If this drought stretches over the course of multiple years, the populations of some of the affected migrating species may shrink.

Langen said: “A prolonged drought is likely to cause population declines in some long-distance migrants, but it really depends on whether there are alternative sites to shift to.

“In large scale, regional prolonged droughts, like those being experienced in the Plains and throughout the American West, it is likely that there will be population declines because of inadequate availability of high-quality stopover habitat, and crowding at those that remain,” he added.

“However, other stressers may be synergistic. In particular, rapid climate warming in the Arctic and boreal forests are changing the ecology of those regions, which will likely affect shorebird and waterfowl populations in ways we can’t yet anticipate. The combined effects of climate change on the breeding grounds and reductions in wetlands in migratory stopover sites is worrying to conservationists.”

However, Webb said that all may not be lost for these migrating birds, as their ability to fly gives them a greater degree of flexibility in their location, compared to land-based animals.

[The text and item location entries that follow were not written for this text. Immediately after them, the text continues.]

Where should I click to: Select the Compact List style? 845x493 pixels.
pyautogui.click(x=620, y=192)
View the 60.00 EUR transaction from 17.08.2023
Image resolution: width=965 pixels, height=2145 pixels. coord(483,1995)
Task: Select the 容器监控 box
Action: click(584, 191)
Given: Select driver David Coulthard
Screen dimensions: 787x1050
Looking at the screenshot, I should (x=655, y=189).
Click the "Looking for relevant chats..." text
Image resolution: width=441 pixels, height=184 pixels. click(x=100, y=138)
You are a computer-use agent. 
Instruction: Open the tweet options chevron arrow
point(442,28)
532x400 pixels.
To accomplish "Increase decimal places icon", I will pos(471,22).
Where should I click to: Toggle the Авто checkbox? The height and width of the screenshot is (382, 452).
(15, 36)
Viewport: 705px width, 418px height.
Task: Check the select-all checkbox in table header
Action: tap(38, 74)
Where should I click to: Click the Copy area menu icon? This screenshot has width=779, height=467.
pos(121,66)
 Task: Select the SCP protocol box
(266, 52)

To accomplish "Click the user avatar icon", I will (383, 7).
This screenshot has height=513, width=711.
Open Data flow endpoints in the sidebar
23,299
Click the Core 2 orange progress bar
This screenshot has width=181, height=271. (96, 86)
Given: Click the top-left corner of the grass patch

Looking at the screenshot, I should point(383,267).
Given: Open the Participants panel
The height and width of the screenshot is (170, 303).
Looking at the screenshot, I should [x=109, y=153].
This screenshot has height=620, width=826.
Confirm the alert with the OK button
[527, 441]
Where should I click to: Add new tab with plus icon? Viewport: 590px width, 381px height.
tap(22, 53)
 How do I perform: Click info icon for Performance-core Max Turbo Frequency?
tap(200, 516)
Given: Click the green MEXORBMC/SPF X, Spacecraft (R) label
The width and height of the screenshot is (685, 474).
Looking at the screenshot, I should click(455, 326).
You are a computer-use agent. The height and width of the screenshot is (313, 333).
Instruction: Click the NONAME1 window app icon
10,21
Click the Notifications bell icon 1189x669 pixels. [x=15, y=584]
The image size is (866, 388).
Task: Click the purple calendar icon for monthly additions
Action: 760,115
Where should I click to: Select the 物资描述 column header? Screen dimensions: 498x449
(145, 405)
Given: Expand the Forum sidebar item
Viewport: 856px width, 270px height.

“In the short-term, drought is unlikely to lead to bird-species extinction. Although the drought may impact some individuals, wetland birds are flexible and opportunistic foragers during migrations, and a sufficient number will likely survive to maintain the population,” she added.

“In the long-term, it’s not clear what the impacts of drought are on migratory wetland birds. In the long-term absence of wetland availability, birds could shift their migration paths and distributions to portions of the country with more reliable water and food resources,” Webb said.

When Will the Drought End in Kansas?

Meteorologists are not sure how long this drought will last, although past droughts in Kansas have stretched across several years.

The Dust Bowl, a period of drought-triggered dust storms in the Great Plains states, including Kansas, in the 1930s, is thought to have lasted up to eight years. Cheyenne Bottoms last dried up in 2013, but was refilled by late-summer rainfall before the fall migration season.

However, National Weather Service meteorologist Jeff Hutton in Dodge City told the High Plains Public Radio in August that periods of drought like these are to be expected, with farmers and other affected parties just needing to wait out the natural cycle of weather.

“They know that they’re going to have to endure these bad years,” Hutton said, “before we get back to the good gravy train.”

Many climate scientists say that extreme weather events such as the Kansas drought will get progressively worse with time, due to the effects of climate change.

Auroop Ganguly, director of the Sustainability and Data Sciences Laboratory at Northeastern University, Boston, previously told Newsweek, “On the hydrometeorological hazards side, heat waves are getting—and are further projected to get—even hotter, cold snaps persisting even if growing less frequent, heavy precipitation getting heavier, and so on.

“The impacts can be far-reaching across multiple sectors, such as ecosystems and coastal processes, aspects of the water-energy-food nexus, infrastructures and urban lifelines,” Ganguly said.